■ **TEXTAUSZUG**:
Unerwünschte Nebenwirkungen werden bei dieser Methode kaum oder gar nicht beobachtet.
Neben einer schmerzlindernden zeigt die Behandlung mit Hyperthermie auch eine antidepressive Wirkung, die immunologische und neuroendokrine Reize setzt. Zudem können Patienten nach ersten Hyperthermie-Behandlungen eine verbesserte Zuordnung und Lokalisation der Schmerzen vornehmen, was die zukünftige Behandlung erleichtert.
Konkret bewirkt die Ganzkörperhyperthermie eine arterielle Hyperämie (eine deutliche Erhöhung der Durchblutung von Körperregionen) mit Stoffwechselsteigerung (gesteigerter Transport von Sauerstoff, Nährstoffen, Antikörper, Phagozytose, Abtransport von Metaboliten).

■ **VORLIEGENDE LISTE**:
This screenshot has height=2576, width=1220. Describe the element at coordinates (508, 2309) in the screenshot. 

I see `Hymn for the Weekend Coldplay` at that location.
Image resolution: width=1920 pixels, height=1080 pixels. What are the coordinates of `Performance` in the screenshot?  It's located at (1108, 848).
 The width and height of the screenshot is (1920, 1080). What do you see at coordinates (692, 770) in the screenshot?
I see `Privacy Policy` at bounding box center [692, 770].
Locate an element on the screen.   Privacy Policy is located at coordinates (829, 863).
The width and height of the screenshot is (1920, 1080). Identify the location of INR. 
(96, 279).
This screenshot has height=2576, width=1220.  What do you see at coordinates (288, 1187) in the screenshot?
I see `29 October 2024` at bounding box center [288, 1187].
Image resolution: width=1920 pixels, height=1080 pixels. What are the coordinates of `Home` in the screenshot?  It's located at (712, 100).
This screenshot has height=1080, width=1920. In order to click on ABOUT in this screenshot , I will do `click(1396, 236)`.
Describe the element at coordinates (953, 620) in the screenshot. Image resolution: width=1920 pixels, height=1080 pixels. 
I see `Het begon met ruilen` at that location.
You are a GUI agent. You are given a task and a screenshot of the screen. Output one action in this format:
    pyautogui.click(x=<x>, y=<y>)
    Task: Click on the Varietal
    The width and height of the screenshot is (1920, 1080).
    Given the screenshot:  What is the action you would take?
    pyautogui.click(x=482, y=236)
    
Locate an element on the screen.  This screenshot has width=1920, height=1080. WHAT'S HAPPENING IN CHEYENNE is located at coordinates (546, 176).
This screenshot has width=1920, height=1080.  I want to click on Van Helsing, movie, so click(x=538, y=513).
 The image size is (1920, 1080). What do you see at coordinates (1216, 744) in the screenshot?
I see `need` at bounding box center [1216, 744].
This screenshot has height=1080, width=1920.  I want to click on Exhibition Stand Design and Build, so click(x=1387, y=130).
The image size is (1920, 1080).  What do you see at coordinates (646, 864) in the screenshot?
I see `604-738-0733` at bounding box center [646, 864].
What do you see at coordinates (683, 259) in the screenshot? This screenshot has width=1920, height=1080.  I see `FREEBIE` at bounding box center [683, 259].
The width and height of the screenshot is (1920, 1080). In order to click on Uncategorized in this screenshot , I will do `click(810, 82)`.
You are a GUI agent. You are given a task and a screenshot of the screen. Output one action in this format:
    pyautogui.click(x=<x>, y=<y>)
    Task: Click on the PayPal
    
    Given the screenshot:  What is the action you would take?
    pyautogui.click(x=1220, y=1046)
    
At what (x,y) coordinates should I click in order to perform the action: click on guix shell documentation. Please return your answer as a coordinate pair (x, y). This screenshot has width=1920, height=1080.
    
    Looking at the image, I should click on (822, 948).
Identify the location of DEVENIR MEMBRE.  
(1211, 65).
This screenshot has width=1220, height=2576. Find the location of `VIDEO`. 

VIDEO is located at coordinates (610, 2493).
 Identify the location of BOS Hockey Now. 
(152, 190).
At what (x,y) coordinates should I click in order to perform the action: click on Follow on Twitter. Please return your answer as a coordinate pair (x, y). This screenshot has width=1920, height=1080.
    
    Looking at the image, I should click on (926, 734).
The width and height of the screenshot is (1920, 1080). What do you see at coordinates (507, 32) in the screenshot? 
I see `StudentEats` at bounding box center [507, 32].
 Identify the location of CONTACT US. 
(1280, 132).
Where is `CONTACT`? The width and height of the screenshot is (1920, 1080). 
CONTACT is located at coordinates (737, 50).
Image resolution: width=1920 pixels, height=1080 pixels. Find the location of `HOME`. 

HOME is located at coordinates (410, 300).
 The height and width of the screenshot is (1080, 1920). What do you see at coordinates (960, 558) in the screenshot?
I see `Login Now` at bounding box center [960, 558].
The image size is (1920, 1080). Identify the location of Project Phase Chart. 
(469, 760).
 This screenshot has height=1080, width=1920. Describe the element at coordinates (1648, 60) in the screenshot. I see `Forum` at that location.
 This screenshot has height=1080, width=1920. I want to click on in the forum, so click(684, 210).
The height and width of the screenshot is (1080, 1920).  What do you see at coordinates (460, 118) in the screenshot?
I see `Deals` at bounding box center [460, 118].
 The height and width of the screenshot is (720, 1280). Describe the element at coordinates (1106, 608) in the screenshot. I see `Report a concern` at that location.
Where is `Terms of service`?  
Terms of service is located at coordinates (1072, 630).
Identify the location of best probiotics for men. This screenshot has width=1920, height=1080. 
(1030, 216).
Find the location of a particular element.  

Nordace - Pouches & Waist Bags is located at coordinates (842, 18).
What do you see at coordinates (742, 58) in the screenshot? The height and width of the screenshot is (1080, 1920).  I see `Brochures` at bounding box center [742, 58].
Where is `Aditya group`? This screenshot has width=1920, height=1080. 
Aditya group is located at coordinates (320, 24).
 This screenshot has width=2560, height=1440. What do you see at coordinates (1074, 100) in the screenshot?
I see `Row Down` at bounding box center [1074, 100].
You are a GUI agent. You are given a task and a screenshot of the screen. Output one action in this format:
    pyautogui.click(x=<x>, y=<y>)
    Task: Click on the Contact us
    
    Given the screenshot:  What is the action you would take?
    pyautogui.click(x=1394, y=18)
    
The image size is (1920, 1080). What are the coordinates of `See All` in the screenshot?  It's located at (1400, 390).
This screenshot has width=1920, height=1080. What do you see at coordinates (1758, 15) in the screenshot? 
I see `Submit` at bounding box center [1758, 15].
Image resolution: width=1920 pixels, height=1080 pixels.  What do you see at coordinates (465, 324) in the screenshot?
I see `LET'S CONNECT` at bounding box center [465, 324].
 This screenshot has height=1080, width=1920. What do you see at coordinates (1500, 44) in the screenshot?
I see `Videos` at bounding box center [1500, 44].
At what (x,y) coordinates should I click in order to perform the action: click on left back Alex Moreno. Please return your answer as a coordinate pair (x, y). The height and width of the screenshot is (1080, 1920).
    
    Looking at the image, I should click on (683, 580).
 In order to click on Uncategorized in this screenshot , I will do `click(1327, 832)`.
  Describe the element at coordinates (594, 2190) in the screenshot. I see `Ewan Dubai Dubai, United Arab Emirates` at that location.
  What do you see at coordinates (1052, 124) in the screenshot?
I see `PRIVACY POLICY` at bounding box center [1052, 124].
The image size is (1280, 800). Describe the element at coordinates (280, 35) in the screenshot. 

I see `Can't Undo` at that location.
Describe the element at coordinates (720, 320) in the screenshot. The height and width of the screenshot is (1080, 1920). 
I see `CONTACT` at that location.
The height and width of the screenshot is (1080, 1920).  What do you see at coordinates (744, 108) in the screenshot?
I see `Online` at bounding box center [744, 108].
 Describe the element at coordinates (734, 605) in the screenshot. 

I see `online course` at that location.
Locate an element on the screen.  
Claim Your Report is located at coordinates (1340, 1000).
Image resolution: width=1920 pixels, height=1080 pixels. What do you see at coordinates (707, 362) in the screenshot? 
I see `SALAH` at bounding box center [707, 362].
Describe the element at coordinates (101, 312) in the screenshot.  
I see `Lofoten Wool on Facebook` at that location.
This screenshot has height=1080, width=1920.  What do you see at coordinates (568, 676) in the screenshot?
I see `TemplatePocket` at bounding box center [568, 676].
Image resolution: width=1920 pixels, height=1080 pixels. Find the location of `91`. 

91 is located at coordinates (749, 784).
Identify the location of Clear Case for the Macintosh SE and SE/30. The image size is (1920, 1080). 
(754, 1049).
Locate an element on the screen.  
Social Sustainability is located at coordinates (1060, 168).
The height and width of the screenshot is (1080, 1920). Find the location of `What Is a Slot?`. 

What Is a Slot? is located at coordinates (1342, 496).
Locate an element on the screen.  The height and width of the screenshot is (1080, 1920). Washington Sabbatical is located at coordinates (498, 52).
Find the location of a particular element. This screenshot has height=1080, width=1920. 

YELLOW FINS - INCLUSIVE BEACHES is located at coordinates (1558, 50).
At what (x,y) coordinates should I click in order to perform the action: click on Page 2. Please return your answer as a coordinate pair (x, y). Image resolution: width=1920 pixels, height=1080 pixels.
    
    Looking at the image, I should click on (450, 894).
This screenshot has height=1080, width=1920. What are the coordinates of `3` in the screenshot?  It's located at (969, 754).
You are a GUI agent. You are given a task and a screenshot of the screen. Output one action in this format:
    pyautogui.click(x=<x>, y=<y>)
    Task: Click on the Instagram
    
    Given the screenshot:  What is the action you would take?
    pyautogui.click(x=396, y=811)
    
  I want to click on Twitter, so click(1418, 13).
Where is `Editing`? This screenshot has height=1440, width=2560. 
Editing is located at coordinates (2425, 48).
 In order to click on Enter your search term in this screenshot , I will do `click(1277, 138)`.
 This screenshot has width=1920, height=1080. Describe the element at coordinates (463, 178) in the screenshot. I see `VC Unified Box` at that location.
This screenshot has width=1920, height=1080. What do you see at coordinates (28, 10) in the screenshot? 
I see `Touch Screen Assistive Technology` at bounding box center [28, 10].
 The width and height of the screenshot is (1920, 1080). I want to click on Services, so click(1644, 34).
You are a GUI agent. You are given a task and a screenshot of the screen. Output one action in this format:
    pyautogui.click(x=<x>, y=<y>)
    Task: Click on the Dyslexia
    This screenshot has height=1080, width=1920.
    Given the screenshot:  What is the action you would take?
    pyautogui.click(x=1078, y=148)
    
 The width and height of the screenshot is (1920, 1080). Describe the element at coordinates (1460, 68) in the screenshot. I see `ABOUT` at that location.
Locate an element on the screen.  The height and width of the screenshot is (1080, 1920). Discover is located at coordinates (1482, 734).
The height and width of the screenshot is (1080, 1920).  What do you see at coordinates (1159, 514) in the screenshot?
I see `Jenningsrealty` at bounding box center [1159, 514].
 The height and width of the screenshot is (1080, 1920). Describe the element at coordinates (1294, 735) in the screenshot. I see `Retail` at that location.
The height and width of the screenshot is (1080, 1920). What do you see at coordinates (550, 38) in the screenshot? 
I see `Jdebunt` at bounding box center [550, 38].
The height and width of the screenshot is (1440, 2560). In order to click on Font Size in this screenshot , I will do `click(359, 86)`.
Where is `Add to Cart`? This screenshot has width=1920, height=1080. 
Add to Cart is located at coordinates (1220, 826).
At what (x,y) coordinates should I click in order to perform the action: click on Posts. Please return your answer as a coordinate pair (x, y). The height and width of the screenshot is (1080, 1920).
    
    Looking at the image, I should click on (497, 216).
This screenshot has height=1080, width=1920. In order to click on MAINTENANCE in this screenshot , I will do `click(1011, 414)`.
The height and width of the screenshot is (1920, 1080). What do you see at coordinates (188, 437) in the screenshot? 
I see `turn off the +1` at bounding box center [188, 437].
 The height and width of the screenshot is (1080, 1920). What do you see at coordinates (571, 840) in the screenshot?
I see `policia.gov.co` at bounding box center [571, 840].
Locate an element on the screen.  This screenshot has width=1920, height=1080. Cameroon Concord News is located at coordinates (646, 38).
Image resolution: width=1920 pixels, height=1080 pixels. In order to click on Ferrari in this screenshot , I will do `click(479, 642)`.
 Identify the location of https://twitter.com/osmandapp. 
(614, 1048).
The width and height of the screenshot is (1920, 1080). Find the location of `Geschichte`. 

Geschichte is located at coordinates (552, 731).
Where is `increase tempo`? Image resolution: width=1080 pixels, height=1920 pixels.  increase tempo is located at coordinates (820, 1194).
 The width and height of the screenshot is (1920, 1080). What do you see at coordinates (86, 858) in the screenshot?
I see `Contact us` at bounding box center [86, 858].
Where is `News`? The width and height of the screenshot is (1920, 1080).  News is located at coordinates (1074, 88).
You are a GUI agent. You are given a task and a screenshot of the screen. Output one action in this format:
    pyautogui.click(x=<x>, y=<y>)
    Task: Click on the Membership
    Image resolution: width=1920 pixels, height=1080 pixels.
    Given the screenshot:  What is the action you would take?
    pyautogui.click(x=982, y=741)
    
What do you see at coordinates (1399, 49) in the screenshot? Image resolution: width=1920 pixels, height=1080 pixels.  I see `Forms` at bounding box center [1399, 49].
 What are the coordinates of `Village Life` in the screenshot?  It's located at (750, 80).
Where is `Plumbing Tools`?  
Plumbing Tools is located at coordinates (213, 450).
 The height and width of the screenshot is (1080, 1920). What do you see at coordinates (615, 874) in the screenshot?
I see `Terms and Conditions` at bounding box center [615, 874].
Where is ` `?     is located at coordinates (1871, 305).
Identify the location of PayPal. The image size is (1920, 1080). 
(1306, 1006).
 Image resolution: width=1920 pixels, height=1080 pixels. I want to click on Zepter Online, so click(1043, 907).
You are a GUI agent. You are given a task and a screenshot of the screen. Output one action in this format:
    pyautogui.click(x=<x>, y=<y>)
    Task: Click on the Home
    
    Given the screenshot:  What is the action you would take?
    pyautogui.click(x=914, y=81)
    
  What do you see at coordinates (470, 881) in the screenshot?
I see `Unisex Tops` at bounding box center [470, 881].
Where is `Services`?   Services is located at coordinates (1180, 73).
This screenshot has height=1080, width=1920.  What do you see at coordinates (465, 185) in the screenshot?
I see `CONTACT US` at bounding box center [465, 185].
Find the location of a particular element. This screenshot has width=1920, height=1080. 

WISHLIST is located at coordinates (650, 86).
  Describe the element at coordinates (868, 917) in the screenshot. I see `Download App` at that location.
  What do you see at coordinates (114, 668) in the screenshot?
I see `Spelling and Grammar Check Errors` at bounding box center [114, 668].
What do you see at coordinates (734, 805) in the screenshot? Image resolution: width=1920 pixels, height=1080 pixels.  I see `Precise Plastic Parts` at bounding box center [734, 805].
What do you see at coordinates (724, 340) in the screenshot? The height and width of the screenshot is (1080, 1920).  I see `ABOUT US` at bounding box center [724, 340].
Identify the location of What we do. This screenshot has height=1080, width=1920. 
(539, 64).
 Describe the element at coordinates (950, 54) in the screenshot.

■ **AUFGABEN**:
1 – Gib im Textauszug zur Hyperthermie den Abschnitt wieder, der mit den Worten „Neben einer schmerzlindernden“ beginnt und mit „Abtransport von Metaboliten).“ endet, und benenne darin „Patienten“ in „Betroffene“ um.
2 – Welche Stoffe werden laut dem Textauszug zur Hyperthermie im Rahmen der Stoffwechselsteigerung vermehrt transportiert? Nenne alle.
3 – Führe den Textauszug zur Hyperthermie im Anschluss an seinen letzten Satz weiter.
Die Liste ist eigenständiges Material und gehört nicht zum Textauszug.

■ **LÖSUNGEN**:
1 –
Neben einer schmerzlindernden zeigt die Behandlung mit Hyperthermie auch eine antidepressive Wirkung, die immunologische und neuroendokrine Reize setzt. Zudem können Betroffene nach ersten Hyperthermie-Behandlungen eine verbesserte Zuordnung und Lokalisation der Schmerzen vornehmen, was die zukünftige Behandlung erleichtert.
Konkret bewirkt die Ganzkörperhyperthermie eine arterielle Hyperämie (eine deutliche Erhöhung der Durchblutung von Körperregionen) mit Stoffwechselsteigerung (gesteigerter Transport von Sauerstoff, Nährstoffen, Antikörper, Phagozytose, Abtransport von Metaboliten).

2 – Sauerstoff, Nährstoffe, Antikörper

3 –
Durch länger andauernde Wärmewirkung wird Schmerzlinderung und Muskeldetonisierung (Entspannung) erzielt und damit verbessert sich die Dehnfähigkeit von Bindegewebsstrukturen mit Zunahme der Mobilität. Das Hormonsystem und Immunsystem des Patienten wird angeregt, es kommt zu histologischen Veränderungen an den lymphatischen Organen.
Seit der aktualisierten „S3-Leitlinie zur Fibromyalgie“*** aus dem im Jahr 2008 sind naturheilkundliche und komplementäre Therapieverfahren aus der Behandlung des Fibromyalgiesyndrom nicht mehr wegzudenken. Tatsächlich kommen diese bei bis zu 98 Prozent zu Anwendung.
Die Ursachen der Fibromyalgie
80 Prozent der Betroffenen sind weiblich. Oftmals leben sie schmerzbedingt sehr zurückgezogen, bewegungsarm und gegebenenfalls übergewichtig.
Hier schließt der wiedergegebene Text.